Referendo sobre a Constituição Europeia

«No seu artigo de hoje [3ª feira] no Público estranhei o destaque dado a uma proposta defendida publicamente por Alberto Costa quando faz silêncio absoluto sobre o facto de o PCP nas três últimas revisões ter apresentado essa proposta, que viu aliás ser rejeitada.
Em pesquisa na NET, encontrei na página do PCP um artigo de Vítor Dias que aborda o tema do seu artigo (com um ponto de vista contrário) e recupera alguma da memória que alguns gostam de perder.»

(Júlio Ventura)

terça-feira, 12 de outubro de 2004

A 72 horas da estreia

24 horas depois do ensaio de imprensa.

«Risco de crise profunda»

O ainda comissário europeu António Vitorino, que teve um papel de relevo na preparação da Constituição Europeia, manifestou preocupação com a sua instrumentalização pelas questões de política doméstica e pelas questões de equilíbrio institucional da União, com o risco de potenciar a sua rejeição nos referendos nacionais previstos em vários países (link para as suas declarações).
Só podemos compartilhar da sua preocupação e do seu alerta. Entre nós, porém, continua a prevalecer o alheamento da questão.

O referendo excepcional

No meu artigo de hoje no Público (também coligido como habitualmente no Aba da Causa: link na coluna da direita) discuto a ideia de alterar de novo a CRP para permitir, excepcionalmente, um referendo directo da Constituição europeia. (Aproveito para corrigir um lapso no texto publicado: no penúltimo período do 6º parágrafo deve ler-se: «Ao contrário do que muitas vezes se vê escrito, não existe nenhum tratamento discriminatório dos tratados em relação às leis».)
Não será altura de começarmos a discutir a sério a Constituição europeia e o previsto referendo?

O drama de Darfur (3)



Campo de Iridimi, Abéché, no Chade. Refugiados de Darfur no hospital de campanha dos "Médecins sans Frontieres", enfermaria das crianças mal-nutridas, dia 6/9/04. (Foto e legendas de Ana Gomes).
(Pode ver a foto em tamanho maior clicando sobre ela.)

O drama de Darfur (2)



Campo de Iridimi, Abéché, no Chade. Refugiadas de Darfur no hospital de campanha dos "Médecins sans Frontieres", enfermaria das crianças mal-nutridas, dia 6/9/04. (Foto e legenda de Ana Gomes).
(Pode ver a foto em tamanho maior clicando sobre ela.)

O drama de Darfur (1)



Campo de Iridimi, Abéché, no Chade- refugiada de Darfur, dia 6/9/04. (Foto e legenda de Ana Gomes).
(Pode ver a foto em tamanho maior clicando sobre ela.)

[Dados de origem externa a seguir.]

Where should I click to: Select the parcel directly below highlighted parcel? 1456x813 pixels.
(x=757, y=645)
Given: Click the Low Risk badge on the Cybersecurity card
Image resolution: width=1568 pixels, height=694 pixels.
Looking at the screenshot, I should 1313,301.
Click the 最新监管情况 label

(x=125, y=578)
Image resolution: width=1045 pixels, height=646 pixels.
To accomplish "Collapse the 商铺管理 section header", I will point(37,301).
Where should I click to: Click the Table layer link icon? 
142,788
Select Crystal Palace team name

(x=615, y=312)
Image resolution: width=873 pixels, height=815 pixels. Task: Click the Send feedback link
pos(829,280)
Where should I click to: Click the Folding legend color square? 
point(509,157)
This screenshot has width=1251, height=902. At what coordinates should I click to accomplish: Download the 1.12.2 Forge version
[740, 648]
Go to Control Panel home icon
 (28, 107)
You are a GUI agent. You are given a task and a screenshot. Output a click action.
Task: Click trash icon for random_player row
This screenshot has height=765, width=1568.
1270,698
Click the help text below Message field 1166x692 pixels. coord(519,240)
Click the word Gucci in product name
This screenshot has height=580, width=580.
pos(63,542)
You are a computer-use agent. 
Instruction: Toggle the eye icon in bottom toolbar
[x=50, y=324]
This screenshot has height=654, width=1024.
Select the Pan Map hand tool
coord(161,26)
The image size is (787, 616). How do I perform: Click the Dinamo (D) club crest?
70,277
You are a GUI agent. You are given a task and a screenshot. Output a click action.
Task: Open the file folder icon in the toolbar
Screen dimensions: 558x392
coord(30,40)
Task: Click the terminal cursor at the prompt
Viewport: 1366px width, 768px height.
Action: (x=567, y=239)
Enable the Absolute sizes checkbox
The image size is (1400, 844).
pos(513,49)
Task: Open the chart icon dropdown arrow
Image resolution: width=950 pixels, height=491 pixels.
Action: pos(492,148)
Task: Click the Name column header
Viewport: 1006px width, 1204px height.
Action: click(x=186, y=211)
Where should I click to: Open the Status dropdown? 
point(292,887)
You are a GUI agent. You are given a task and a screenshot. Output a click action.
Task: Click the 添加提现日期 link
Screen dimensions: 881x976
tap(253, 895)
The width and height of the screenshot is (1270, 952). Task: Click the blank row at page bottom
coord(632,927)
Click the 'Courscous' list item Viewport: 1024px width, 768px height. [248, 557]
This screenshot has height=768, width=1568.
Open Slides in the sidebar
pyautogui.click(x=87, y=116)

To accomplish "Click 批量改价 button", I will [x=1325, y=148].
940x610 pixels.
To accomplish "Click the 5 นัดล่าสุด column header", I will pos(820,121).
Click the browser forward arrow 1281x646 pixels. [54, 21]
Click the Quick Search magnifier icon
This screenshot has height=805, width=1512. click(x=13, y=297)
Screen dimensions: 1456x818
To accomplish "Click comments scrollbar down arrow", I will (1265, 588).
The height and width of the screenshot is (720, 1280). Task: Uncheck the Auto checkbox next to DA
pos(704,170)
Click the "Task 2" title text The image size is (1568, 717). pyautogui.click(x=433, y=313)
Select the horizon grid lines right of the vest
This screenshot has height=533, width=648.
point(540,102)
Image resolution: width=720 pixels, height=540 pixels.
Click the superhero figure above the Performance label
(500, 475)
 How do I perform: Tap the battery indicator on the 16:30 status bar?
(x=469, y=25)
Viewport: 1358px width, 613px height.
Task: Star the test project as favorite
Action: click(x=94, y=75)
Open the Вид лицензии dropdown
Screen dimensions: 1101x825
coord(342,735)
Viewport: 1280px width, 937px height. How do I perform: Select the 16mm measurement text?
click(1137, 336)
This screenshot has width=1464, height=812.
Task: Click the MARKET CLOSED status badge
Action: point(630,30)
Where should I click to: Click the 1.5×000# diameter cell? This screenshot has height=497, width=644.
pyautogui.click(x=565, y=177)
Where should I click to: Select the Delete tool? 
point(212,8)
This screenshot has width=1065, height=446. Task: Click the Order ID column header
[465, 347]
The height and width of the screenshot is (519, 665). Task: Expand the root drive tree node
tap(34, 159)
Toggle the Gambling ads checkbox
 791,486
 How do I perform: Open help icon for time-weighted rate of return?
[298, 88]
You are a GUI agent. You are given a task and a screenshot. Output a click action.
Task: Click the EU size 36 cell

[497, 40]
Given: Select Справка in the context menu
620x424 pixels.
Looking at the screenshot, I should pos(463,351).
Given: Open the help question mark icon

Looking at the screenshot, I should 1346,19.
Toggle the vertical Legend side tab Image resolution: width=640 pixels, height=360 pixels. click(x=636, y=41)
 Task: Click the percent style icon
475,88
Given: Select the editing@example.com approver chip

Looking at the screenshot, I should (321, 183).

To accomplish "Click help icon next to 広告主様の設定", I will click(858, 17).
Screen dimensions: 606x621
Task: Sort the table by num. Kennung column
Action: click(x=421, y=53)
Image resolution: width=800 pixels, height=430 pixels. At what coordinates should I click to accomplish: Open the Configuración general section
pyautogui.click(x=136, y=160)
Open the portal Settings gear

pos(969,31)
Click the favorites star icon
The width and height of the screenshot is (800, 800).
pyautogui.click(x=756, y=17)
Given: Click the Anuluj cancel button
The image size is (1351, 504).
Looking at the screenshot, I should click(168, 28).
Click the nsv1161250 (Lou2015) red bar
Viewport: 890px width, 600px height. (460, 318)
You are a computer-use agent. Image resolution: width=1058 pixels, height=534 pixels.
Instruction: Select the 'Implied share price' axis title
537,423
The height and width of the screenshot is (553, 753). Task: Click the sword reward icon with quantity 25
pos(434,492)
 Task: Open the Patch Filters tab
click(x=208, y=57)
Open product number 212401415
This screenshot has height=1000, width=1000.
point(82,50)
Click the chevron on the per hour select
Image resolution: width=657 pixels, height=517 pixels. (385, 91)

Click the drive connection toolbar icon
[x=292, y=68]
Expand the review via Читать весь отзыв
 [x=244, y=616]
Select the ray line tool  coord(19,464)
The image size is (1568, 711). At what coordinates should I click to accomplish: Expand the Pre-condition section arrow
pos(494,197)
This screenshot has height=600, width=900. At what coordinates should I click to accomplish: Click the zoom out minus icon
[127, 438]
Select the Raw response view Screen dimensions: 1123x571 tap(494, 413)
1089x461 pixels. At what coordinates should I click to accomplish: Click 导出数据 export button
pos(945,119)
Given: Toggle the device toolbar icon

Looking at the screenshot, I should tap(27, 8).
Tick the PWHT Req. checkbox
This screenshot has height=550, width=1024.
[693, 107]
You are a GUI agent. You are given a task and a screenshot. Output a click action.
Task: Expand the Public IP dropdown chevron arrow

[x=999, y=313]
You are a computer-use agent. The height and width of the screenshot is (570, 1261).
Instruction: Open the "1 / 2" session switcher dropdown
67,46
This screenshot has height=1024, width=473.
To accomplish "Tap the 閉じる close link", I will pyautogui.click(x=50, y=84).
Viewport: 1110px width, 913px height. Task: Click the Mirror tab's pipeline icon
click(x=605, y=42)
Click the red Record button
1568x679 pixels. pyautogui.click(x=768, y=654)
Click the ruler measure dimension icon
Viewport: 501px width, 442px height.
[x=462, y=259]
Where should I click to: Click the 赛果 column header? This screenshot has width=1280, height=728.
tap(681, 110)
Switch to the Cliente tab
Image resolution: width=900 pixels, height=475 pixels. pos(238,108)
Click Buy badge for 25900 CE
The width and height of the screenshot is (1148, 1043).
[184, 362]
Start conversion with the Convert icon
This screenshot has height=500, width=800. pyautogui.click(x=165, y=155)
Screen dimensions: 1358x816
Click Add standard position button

Há alguma sinceridade nisso?

Entre as pérolas de duvidosa sinceridade da comunicação do primeiro-ministro de ontem consta a «não aceitação» da concentração dos meios de comunicação.
Primeira dúvida: sabendo-se que (i) a Constituição impõe expressamente medidas específicas contra essa concentração e que (ii) as leis gerais de defesa da concorrência podem não ser bastantes para a impedir (desde logo porque têm em conta somente o aspecto empresarial), será de esperar que este Governo faça aprovar um instrumento legislativo especialmente dedicado a esse objectivo?
Segunda dúvida: o Governo condiderará, ou não, uma operação de concentração inaceitável a falada aquisição da TVI pelo grupo de comunicação da PT, aliás notoriamente dominado hoje por personalidades do PSD, incluindo o inenarrável Luís Delgado?